New Laws Enacted to Reward Those Who Report Financial Fraud

Following the catastrophic losses caused by Enron, the Bernie Madoff ponzi scheme, and other high profile financial scams, the Securities and Exchange Commission is offering monetary rewards for those that help the SEC identify possible fraud and other violations. This program is intended to offer incentives that would minimize the harm to investors, better preserve the integrity of the United States’ capital markets, and more swiftly hold accountable those responsible for unlawful conduct.

Under the Act, a whistleblower who provides original information to the SEC or CFTC that leads to a successful enforcement action resulting in over $1,000,000 of monetary sanctions may be awarded by the SEC or CFTC an amount not less than 10% and not more than 30% of the monetary sanctions collected. Penalties, disgorgement and interest paid count toward the $1 million threshold. The determination of the amount of the award is within the discretion of the SEC, which must take into consideration the significance of the information provided, the degree of assistance provided, the “programmatic interest” of the SEC in deterring violations of the securities laws by rewarding whistleblowers, and other factors the SEC may establish by rule or regulation.

It is important for a whistleblower to move as quickly as possible, as the government applies a “first to file” rule, meaning that the first person who brings suit against an entity allegedly defrauding the government – and only the first person, no matter if that suit is the “best” or most detailed – is entitled to the government reward. The rule is intended to prompt fast reporting of fraud.

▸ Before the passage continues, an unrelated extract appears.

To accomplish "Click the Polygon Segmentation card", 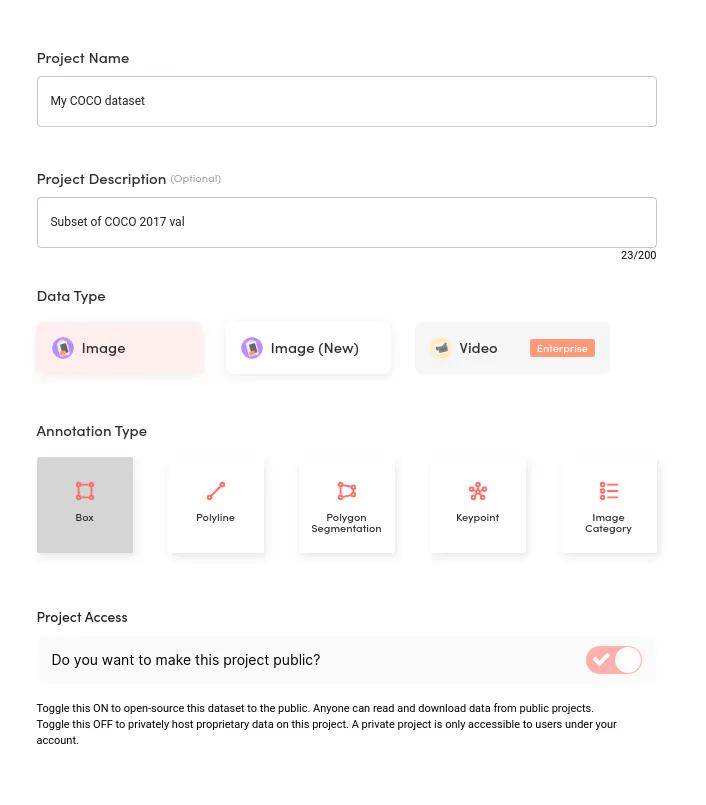I will click(346, 505).
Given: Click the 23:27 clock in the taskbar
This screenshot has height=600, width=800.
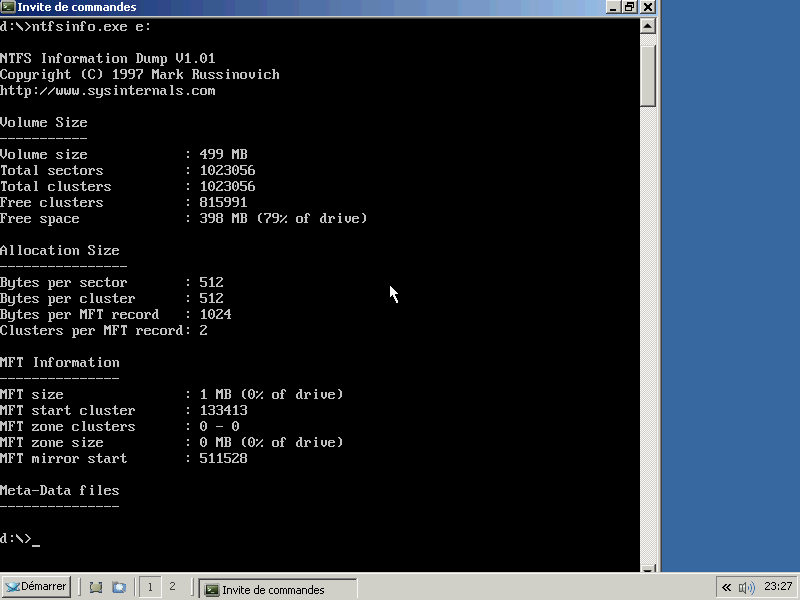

There are important protections that are provided to whistleblowers to encourage them to come forward. The Frank Dodd whistleblower law offers anonymity to a whistleblower when that person files his securities fraud complaint through a whistleblower attorney. Employers may not discharge, demote, suspend, harass, or in any way discriminate against a whistleblower because of any lawful act in providing information to the SEC under the whistleblower program or assisting the SEC in any investigation or proceeding based on the information submitted.